Wakil Menteri Luar Negeri Polandia Władysław Teofil Bartoszewski mengungkapkan bahwa pihaknya telah mengundang Menteri Luar Negeri RI Sugiono untuk melakukan kunjungan resmi ke Polandia pada tahun mendatang. Undangan ini disampaikan sebagai langkah memperkuat hubungan bilateral kedua negara.
Dalam sesi temu media di Kedutaan Besar Polandia di Jakarta, Kamis (13/11/2025), Bartoszewski mengatakan undangan itu pertama kali ia sampaikan ketika bertemu Wamenlu RI Arif Havas Oegroseno.
“Saya telah mengundang Wamenlu RI untuk berkunjung ke Polandia tahun depan, guna mempersiapkan kunjungan Menteri Luar Negeri Indonesia ke Polandia,” ujarnya.
Dorong Konsultasi Politik Tingkat Tinggi
Bartoszewski berharap Menlu Sugiono dapat memenuhi undangan tersebut. Ia menilai kunjungan tingkat tinggi akan menjadi momentum penting untuk menggelar konsultasi politik komprehensif lintas sektor, mulai dari politik–keamanan hingga kerja sama akademik.
Menurutnya, hubungan Indonesia–Polandia selama ini berkembang positif, namun masih menyisakan banyak potensi yang belum dimaksimalkan.
“Kami tidak mengeluhkan kerja sama yang sudah berjalan. Namun dengan kemajuan pesat kedua negara selama 30 tahun terakhir, seharusnya kita bisa lebih dekat lagi,” katanya.
Nilai Dagang Masih Rendah
Salah satu perhatian Polandia adalah nilai perdagangan bilateral yang dinilai masih jauh dari potensi maksimal. Nilai perdagangan Indonesia–Polandia tercatat berada di bawah 2 miliar dolar AS per tahun, angka yang dianggap kecil jika dibandingkan dengan populasi Indonesia yang mencapai lebih dari 280 juta jiwa.
Selain sektor ekonomi, Polandia juga menyoroti minimnya jumlah mahasiswa Indonesia yang menempuh pendidikan di negara tersebut.
“Saat ini jumlah mahasiswa Indonesia di Polandia masih puluhan orang.
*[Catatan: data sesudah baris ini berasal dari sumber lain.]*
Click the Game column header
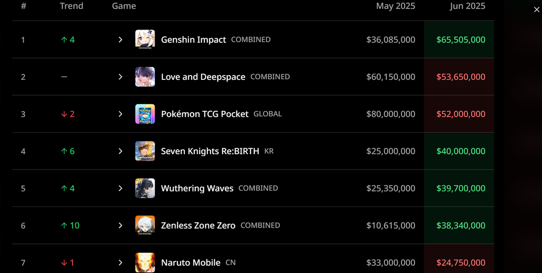The width and height of the screenshot is (542, 273). coord(124,6)
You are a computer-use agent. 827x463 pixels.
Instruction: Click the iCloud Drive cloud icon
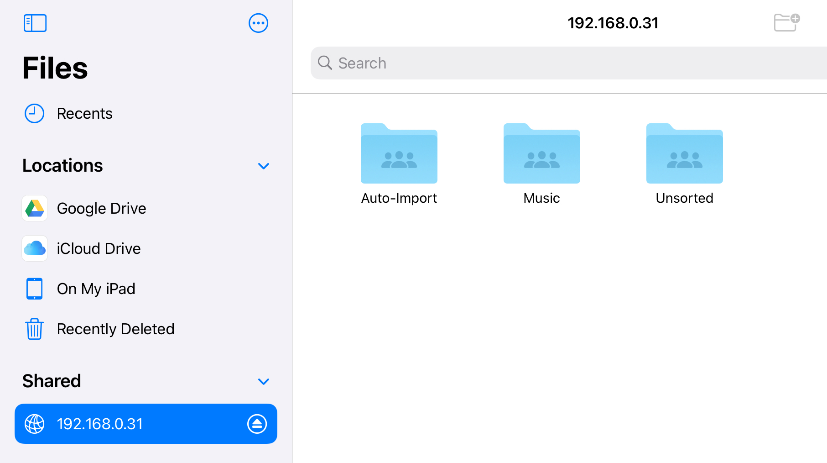(35, 249)
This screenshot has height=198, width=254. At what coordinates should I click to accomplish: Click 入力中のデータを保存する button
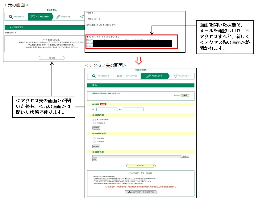(140, 192)
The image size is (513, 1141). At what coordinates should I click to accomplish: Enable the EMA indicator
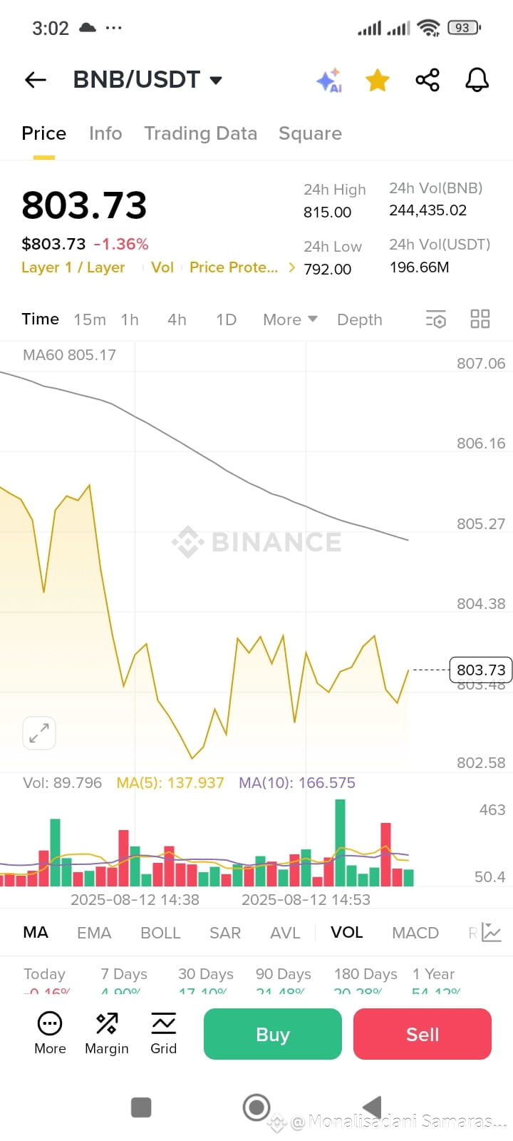click(94, 933)
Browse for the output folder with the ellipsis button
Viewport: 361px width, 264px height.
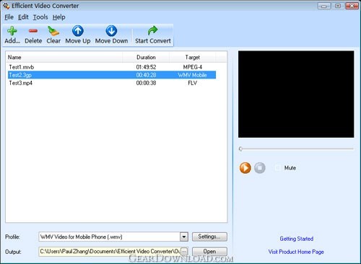coord(184,252)
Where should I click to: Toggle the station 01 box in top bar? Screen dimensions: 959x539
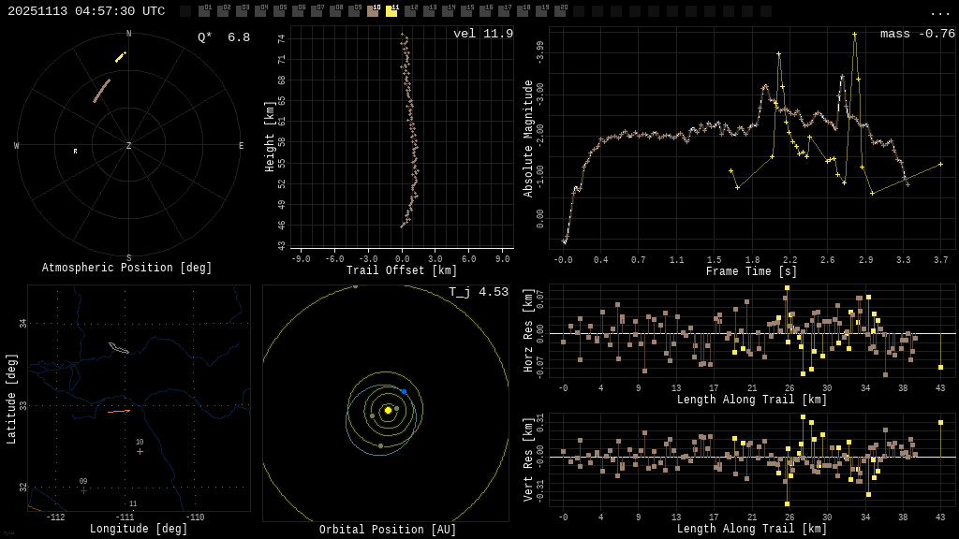tap(204, 11)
Kami ingin angka ini meningkat signifikan,” ujar Bartoszewski.
Sejarah Serupa, Peluang Besar
Ia menambahkan, meski secara geografis kedua negara berjarak jauh, Indonesia dan Polandia memiliki kesamaan sejarah perjuangan dan semangat pembangunan.
“Polandia pernah menjadi negara miskin, sama seperti Indonesia di masa lalu. Kini kami sama-sama tumbuh menjadi negara yang kuat, dan kerja sama ini bisa membawa manfaat besar bagi kedua pihak,” tutupnya.